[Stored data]
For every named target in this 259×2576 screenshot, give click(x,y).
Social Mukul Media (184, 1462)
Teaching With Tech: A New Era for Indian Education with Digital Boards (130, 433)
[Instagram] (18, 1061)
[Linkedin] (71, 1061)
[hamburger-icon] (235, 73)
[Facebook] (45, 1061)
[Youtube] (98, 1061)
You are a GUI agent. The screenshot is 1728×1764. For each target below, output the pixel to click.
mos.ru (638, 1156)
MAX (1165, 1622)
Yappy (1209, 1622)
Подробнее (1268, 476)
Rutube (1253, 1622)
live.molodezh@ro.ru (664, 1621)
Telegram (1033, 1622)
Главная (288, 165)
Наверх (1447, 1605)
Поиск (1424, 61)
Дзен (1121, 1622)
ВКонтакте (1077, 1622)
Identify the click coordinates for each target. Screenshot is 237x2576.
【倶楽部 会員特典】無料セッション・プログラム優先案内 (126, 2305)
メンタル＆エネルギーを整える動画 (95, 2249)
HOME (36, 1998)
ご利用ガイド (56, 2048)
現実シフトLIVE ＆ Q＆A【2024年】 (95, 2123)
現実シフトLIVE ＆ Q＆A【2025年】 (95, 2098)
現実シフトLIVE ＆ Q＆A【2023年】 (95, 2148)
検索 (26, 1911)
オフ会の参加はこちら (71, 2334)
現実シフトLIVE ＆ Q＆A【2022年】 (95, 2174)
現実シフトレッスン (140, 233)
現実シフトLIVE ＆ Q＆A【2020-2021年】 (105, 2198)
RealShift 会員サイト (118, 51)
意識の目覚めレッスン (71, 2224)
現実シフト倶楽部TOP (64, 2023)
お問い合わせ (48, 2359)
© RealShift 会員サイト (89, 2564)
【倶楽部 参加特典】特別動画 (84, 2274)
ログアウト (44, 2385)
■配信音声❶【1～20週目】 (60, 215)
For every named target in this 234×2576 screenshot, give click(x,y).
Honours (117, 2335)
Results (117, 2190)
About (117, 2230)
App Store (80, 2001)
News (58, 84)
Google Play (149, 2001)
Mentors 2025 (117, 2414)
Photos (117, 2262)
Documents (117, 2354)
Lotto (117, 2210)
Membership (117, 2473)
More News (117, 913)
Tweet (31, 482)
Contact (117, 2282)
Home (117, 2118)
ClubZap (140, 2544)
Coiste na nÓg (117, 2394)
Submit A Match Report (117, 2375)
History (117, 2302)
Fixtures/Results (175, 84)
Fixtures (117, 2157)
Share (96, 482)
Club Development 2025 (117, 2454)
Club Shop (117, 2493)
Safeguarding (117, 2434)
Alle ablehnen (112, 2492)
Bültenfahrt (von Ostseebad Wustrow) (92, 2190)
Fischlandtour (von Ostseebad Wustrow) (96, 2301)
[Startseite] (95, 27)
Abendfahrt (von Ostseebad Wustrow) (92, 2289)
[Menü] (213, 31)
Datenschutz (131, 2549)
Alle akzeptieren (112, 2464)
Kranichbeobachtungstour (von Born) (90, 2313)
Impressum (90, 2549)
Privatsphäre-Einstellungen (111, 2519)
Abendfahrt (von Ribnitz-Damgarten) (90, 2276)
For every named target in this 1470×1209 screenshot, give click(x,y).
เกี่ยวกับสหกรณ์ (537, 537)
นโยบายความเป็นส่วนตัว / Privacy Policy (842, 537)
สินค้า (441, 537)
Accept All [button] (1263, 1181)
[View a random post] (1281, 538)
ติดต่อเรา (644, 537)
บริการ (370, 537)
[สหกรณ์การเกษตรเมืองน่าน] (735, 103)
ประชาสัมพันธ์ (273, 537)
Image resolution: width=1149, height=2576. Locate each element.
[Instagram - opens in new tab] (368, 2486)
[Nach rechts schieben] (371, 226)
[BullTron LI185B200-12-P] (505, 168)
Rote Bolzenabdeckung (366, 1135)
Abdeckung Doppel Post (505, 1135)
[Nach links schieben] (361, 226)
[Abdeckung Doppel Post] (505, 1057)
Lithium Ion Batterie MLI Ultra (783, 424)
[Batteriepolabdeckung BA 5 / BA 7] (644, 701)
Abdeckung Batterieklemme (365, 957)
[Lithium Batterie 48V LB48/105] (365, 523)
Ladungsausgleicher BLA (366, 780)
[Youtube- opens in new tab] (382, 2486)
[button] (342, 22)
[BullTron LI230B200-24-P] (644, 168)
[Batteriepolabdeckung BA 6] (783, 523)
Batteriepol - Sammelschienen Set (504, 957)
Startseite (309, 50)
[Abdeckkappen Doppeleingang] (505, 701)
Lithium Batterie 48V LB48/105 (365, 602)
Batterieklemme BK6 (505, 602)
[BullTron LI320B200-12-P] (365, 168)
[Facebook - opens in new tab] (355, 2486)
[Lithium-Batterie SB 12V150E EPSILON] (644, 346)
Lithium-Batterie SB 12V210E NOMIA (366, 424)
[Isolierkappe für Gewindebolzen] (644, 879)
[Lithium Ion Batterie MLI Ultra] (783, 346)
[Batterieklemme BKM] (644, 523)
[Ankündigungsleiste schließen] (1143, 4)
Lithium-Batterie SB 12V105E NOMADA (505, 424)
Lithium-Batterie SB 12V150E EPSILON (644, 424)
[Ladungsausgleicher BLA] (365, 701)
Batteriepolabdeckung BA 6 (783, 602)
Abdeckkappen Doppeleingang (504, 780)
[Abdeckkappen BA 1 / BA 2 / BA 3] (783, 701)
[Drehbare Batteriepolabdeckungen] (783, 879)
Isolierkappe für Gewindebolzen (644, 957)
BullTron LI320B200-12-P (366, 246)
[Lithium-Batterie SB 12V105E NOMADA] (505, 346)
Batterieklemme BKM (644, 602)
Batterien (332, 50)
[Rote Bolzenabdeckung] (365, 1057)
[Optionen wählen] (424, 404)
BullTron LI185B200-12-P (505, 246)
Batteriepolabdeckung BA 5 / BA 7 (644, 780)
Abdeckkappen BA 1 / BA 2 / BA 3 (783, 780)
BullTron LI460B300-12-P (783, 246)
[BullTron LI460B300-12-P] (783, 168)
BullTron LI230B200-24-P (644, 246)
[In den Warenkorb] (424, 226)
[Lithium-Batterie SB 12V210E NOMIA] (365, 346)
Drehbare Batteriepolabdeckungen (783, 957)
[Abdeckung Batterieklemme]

Task to complete >>
Copy the records above exactly, please, but only from the first line through the line containing "現実シフト倶楽部TOP (64, 2023)".

Answer box >>
For every named target in this 259×2576 screenshot, give click(x,y).
Social Mukul Media (184, 1462)
Teaching With Tech: A New Era for Indian Education with Digital Boards (130, 433)
[Instagram] (18, 1061)
[Linkedin] (71, 1061)
[hamburger-icon] (235, 73)
[Facebook] (45, 1061)
[Youtube] (98, 1061)
You are a GUI agent. The screenshot is 1728×1764. For each target below, output the pixel to click.
mos.ru (638, 1156)
MAX (1165, 1622)
Yappy (1209, 1622)
Подробнее (1268, 476)
Rutube (1253, 1622)
live.molodezh@ro.ru (664, 1621)
Telegram (1033, 1622)
Главная (288, 165)
Наверх (1447, 1605)
Поиск (1424, 61)
Дзен (1121, 1622)
ВКонтакте (1077, 1622)
Identify the click coordinates for each target. Screenshot is 237x2576.
【倶楽部 会員特典】無料セッション・プログラム優先案内 (126, 2305)
メンタル＆エネルギーを整える動画 (95, 2249)
HOME (36, 1998)
ご利用ガイド (56, 2048)
現実シフトLIVE ＆ Q＆A【2024年】 (95, 2123)
現実シフトLIVE ＆ Q＆A【2025年】 (95, 2098)
現実シフトLIVE ＆ Q＆A【2023年】 (95, 2148)
検索 (26, 1911)
オフ会の参加はこちら (71, 2334)
現実シフトLIVE ＆ Q＆A【2022年】 (95, 2174)
現実シフトレッスン (140, 233)
現実シフトLIVE ＆ Q＆A【2020-2021年】 (105, 2198)
RealShift 会員サイト (118, 51)
意識の目覚めレッスン (71, 2224)
現実シフト倶楽部TOP (64, 2023)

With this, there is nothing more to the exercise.